_What you will do_
Report each line of the listing that carries the word "agent".

*** Records provided Section Begins ***

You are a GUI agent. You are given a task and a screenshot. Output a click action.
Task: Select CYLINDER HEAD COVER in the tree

*** Records provided Section Ends ***
*** Records provided Section Begins ***

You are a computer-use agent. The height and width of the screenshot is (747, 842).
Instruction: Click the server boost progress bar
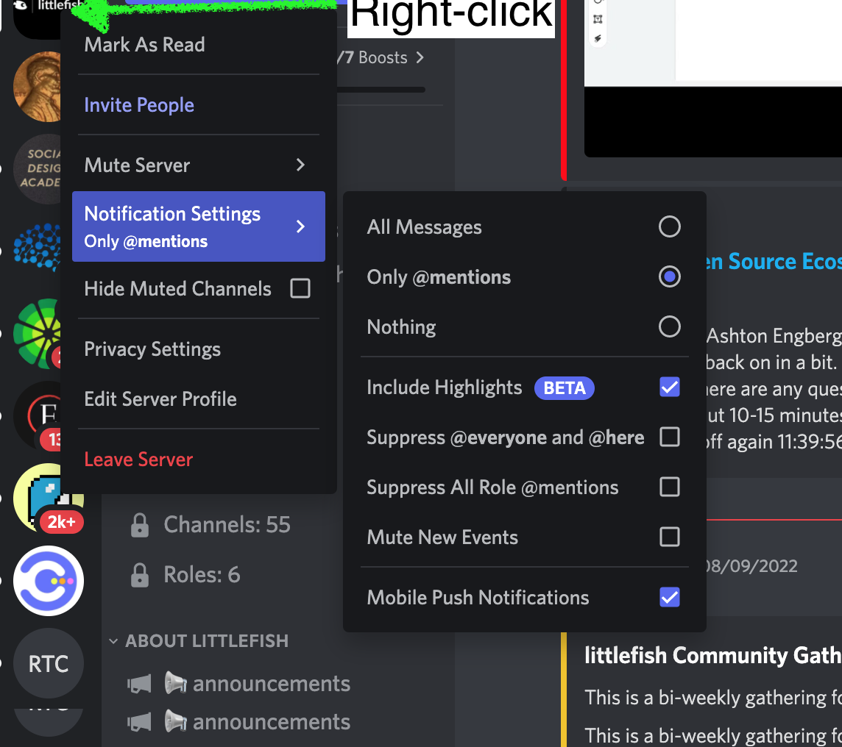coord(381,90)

*** Records provided Section Ends ***
*** Records provided Section Begins ***

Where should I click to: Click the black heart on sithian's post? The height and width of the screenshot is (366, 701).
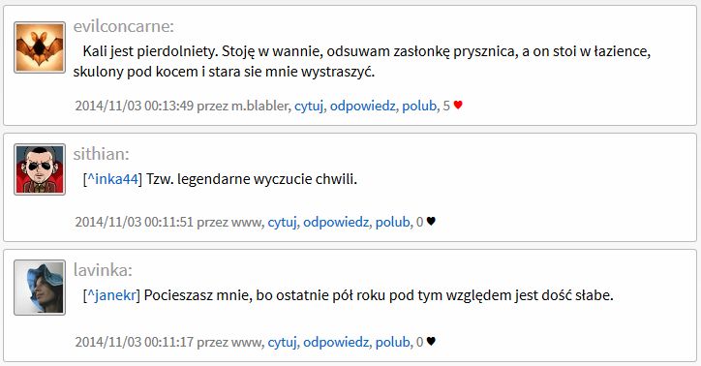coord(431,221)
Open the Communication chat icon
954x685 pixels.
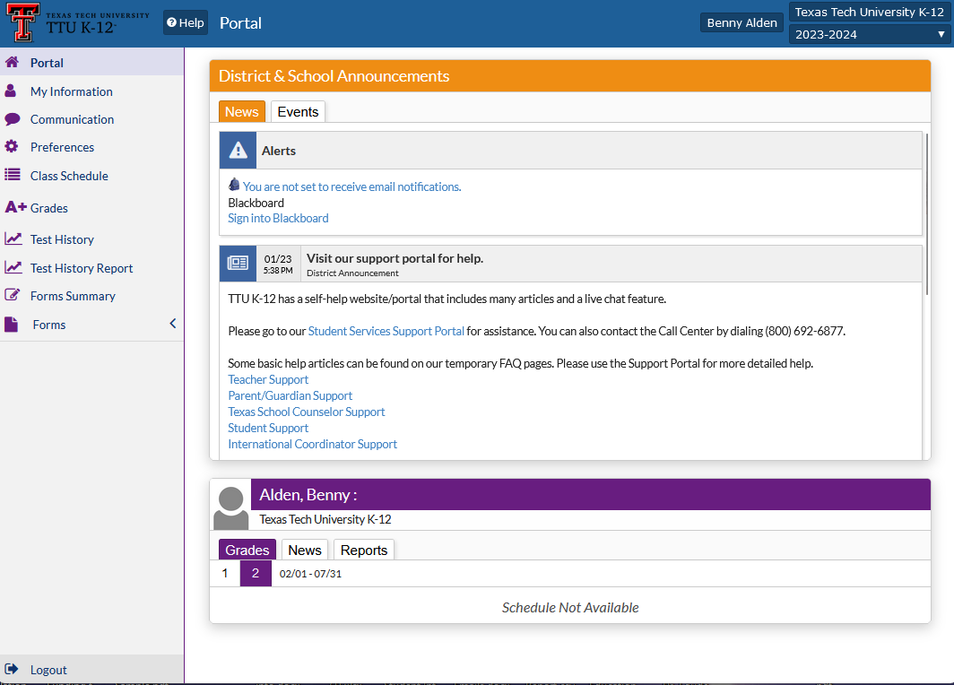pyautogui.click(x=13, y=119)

*** Records provided Section Ends ***

_Solution to this task_
You are a GUI agent. You are given a task and a screenshot. Output a click action.
You are a computer-use agent. The height and width of the screenshot is (747, 842).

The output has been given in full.